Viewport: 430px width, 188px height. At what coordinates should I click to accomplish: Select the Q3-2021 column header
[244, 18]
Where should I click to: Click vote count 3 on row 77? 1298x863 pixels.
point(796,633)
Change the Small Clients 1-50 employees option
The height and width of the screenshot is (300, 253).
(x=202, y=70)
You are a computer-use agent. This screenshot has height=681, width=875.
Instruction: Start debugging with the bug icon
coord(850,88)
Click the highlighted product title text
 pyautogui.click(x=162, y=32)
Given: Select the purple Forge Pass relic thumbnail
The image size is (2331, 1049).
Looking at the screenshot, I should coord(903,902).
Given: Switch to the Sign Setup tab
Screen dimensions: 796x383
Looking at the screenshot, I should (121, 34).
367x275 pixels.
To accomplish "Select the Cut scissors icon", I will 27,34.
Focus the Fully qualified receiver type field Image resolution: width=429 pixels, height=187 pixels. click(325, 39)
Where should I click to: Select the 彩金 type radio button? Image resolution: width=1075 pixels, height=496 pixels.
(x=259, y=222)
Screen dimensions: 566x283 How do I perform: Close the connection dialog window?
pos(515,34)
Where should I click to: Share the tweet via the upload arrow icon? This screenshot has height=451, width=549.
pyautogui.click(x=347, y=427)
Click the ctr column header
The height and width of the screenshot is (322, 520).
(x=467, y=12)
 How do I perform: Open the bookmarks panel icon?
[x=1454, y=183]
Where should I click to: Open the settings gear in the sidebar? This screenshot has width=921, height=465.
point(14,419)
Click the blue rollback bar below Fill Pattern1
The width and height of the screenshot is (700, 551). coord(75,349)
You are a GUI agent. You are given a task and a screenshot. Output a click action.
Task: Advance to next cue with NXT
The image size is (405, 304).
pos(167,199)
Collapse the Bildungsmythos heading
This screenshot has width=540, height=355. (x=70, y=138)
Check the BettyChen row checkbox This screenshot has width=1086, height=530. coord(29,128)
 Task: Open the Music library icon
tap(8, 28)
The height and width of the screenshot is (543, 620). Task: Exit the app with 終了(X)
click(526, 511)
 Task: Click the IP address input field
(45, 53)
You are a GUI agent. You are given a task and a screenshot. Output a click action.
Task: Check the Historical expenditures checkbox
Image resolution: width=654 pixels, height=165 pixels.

◆ **WHAT IS NEEDED**
Lines holding the string "Check" in the records above must be counted; give the number alone.

◆ **RESPONSE**
2